A Novel

by Diane Skelly Ponasik (Morocco 1965–67)
January, 2006
428 pages

Reviewed by Martha Martin (Costa Rica 1979–81)

    THE MOST EXCITING PART of Tangier, A Novel begins on page 184, when Kassim spies Lili, Ted and Tariq riding horses past a café in Taza where he is drinking coffee. He sends a boy after them, giving him a coin and offering him more coins for telling him the final destination of the three.
         Taza, a city in Morocco, is about to be attacked, defeated and sacked by the army of Sultan Moulay Abdul Aziz IV. Tariq is one of the commanders of the army. Following the defeat of the city, the novel moves very quickly to the discovery of what has happened to the friend Lili had gone to help in Taza, Meriam, and to her aunt, Rebecca, who is unwell after a difficult pregnancy and delivery, and her baby, sons and husband. This story within a story is very compelling, showing the strong compassion of both Lili and Meriam, the wickedness of Kassim, the courage of Rebecca’s husband and sons, and the strength of anti-Semitism in Morocco in the late 19th and early 20th century.
         This novel, more than anything, is about the weakness of men and the strength of women who are left unprotected by their husbands and lovers, both physically and emotionally. Ted allows his wife, Meriam, to live unprotected in Taza so that he can go to Algeria to further his journalistic career by spending an extended amount of time accompanying and interviewing General Lyautey. Later he wants Meriam to abandon the baby that she has after being raped by soldiers in Taza. Lili is emotionally abandoned by her husband Arthur nearly every night as a result of his drunkenness and subsequent sexual impotence. She is also abandoned at one point by her lover, Tariq, who marries the woman his parents have chosen for him because he is unwilling to pursue a woman who appears uninterested in him. Tariq leaves Malika, his wife, and their children with her family in order to marry Lili after Arthur dies in an earthquake in San Francisco. He eventually follows her to Paris to resume their life together after the birth of their child.
         Tangier is also about how men and women don’t communicate with one another. As Tariq tells Lili:

    Here marriage is a contract between two families. We are not involved. Even after the ceremony, aside from the marriage bed, the husband continues his life with his men friends, and the women do the same. If we are lucky, we respect each other, but love, such as they describe in Wuthering Heights, or Jane Eyre, or some of the other books Ted and I read with Miss Higgins, I do not see that in my family. My cousin and his wife, for example, hardly speak.

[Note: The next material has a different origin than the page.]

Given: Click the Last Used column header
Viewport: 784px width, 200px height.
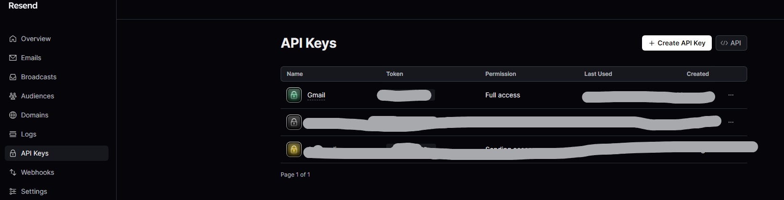Looking at the screenshot, I should 598,74.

         Many of the terrifying things that happen in the novel are recounted in such an emotionally flat way that the terror is completely drained from them. When Ted holds a lamb barbeque to celebrate his upcoming wedding to Meriam, Al-Raisuni, the Robin Hood of Morocco at the time of the novel, and his band of robbers arrive and hold up everyone at gunpoint, taking all of their money and jewelry. The robbers depart, and at the end of the evening, the fathers of the bride and groom apologize to the guests, “They finished the evening, Matt and Brahim passing from table to table to express their embarrassment and regret at the incident. Once the initial shock had worn off, most guests seemed inclined to shrug it off.” Earlier in the novel, Kassim has a confrontation with a shopkeeper in Tangier, observed by Meriam and Lili:

    “Hmm, rather rude,” Meriam murmured, obviously not wishing to pursue the subject. That was often her way, Lili thought. Just ignore the unpleasant and maybe it would go away. “Let us go now.”

         When Kassim buys a black woman slave at the market, the extent of her terror is described thus: “She was shaking with fear.”
         I found most of the novel to be very descriptive of events but very unemotional. I longed to hear how the characters felt about what happened to them, and rarely did this occur. The dialogue is descriptive but not emotional. All in all this novel provides a lot of excellent historical information about Morocco and about issues related to Islam, Judaism and Christianity in countries in North Africa and the Middle East, but not a lot of complex and developed characters to move the history towards the novel side of the equation.

    Martha Martin is an Admissions and Academic Consultant at the School of Management at George Mason University, of recent NCAA Final Four fame. She runs competitively up to marathon distance and is working on a creative non-fictional account of her years as a Peace Corps Volunteer in Costa Rica.